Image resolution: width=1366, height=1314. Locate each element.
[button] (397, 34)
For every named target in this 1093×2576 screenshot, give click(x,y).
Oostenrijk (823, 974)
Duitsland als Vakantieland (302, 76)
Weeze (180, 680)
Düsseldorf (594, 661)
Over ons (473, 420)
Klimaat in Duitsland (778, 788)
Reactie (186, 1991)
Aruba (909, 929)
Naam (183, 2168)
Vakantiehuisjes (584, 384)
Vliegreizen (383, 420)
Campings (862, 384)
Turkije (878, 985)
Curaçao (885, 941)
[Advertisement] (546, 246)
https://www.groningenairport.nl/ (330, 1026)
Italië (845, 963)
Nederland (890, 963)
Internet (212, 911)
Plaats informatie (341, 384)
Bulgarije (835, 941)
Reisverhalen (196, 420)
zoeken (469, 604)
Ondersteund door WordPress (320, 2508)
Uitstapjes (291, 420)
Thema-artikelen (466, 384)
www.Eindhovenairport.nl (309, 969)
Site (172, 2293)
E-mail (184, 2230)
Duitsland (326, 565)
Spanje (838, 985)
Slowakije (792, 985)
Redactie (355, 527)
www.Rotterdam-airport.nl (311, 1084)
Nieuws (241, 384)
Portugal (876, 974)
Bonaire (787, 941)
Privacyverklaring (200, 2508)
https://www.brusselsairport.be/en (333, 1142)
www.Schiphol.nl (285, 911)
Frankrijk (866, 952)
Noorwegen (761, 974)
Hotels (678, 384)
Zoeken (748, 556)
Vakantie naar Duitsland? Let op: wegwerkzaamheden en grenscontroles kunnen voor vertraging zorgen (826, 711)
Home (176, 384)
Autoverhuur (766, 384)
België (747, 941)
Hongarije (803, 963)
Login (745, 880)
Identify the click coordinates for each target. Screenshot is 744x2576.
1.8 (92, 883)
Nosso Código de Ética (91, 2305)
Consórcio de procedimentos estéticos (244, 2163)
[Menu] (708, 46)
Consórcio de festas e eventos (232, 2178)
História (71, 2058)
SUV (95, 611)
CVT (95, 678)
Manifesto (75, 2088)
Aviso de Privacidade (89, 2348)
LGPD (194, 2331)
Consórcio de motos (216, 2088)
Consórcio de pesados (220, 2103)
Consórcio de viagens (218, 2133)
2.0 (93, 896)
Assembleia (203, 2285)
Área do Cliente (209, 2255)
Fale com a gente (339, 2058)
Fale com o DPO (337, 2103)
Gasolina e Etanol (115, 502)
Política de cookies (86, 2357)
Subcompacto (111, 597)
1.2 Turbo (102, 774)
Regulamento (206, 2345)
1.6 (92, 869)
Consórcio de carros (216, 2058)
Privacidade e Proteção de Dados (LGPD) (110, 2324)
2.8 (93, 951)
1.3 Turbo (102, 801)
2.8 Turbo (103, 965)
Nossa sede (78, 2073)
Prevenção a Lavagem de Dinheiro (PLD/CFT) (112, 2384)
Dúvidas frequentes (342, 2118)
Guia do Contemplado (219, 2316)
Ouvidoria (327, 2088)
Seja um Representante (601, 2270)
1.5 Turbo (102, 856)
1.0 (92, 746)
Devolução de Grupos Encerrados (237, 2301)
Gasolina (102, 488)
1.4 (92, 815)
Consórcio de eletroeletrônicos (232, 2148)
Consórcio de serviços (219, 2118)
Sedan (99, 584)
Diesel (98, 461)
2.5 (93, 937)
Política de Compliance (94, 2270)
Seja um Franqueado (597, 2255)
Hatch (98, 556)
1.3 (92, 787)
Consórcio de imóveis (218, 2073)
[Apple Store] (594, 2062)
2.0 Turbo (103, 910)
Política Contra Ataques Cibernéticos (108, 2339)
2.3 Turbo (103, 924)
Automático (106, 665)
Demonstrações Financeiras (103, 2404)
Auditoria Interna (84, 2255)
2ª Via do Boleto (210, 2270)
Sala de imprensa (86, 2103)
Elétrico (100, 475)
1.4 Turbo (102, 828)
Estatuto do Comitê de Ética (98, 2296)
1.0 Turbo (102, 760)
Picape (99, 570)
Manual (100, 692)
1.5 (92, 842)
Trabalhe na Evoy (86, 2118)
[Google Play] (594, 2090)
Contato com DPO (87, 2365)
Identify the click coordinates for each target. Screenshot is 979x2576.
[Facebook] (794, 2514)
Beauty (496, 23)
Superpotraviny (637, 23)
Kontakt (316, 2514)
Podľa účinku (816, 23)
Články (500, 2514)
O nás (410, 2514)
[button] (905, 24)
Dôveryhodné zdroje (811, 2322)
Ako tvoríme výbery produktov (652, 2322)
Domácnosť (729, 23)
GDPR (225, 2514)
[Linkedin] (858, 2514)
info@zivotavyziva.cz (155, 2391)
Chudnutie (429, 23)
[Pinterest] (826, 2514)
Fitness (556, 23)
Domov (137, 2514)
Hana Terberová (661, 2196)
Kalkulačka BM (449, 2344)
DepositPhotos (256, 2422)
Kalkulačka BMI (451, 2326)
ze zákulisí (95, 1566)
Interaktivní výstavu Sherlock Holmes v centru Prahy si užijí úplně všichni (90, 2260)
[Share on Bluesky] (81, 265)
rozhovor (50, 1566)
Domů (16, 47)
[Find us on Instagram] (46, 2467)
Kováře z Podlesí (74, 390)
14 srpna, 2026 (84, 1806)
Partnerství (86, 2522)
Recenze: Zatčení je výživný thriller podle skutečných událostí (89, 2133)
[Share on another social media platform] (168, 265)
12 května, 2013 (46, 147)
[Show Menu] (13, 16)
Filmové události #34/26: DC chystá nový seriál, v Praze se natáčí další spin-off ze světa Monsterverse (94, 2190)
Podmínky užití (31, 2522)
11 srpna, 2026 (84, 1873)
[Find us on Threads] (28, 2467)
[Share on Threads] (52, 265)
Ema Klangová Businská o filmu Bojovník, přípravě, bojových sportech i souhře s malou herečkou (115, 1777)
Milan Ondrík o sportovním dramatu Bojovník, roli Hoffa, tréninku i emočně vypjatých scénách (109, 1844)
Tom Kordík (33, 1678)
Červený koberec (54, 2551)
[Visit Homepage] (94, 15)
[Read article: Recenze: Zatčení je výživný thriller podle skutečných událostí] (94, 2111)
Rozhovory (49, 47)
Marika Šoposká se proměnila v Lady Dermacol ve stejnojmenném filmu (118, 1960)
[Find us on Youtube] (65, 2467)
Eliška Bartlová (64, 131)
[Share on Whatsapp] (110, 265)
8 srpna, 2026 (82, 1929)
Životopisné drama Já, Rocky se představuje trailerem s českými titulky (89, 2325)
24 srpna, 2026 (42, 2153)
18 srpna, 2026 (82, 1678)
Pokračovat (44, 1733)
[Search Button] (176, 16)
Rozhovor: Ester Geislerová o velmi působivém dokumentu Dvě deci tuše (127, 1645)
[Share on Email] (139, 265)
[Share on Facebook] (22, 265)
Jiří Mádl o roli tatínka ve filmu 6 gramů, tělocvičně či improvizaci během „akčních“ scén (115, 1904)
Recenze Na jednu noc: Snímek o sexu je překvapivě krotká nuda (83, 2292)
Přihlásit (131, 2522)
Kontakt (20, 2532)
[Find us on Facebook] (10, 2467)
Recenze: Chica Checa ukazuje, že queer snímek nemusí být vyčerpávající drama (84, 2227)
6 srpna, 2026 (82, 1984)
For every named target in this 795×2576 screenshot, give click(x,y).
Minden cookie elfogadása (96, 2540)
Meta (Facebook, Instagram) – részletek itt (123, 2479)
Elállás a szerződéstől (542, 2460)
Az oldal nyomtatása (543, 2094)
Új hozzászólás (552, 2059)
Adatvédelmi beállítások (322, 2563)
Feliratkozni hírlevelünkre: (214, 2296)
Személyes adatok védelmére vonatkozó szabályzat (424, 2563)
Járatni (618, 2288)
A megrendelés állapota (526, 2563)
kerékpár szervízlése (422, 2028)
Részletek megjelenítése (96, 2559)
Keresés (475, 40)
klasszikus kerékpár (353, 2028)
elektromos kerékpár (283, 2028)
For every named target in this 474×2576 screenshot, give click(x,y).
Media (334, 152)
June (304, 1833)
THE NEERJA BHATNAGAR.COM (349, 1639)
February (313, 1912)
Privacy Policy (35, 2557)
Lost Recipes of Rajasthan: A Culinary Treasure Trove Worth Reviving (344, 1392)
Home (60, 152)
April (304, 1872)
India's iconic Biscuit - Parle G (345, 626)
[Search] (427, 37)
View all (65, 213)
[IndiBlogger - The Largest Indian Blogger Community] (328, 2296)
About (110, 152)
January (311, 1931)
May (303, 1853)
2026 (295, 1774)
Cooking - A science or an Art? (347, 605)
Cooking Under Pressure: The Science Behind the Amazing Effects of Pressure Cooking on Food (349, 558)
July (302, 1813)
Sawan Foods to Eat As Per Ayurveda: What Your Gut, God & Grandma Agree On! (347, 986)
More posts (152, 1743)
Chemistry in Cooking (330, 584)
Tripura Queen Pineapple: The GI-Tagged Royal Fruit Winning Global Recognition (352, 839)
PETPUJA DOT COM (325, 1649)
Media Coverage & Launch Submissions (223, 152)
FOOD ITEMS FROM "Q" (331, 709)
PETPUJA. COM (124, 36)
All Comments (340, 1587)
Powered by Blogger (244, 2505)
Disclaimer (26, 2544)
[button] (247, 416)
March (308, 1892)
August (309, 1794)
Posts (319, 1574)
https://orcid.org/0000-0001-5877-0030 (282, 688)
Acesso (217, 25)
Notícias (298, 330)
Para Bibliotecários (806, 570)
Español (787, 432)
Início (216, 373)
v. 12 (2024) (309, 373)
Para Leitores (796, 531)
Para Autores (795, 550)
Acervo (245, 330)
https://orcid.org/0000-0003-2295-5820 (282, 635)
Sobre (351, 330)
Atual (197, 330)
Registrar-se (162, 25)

Exercise: Work out how many lines of the data hold the string "Cooking". State only that number.

Answer box: 3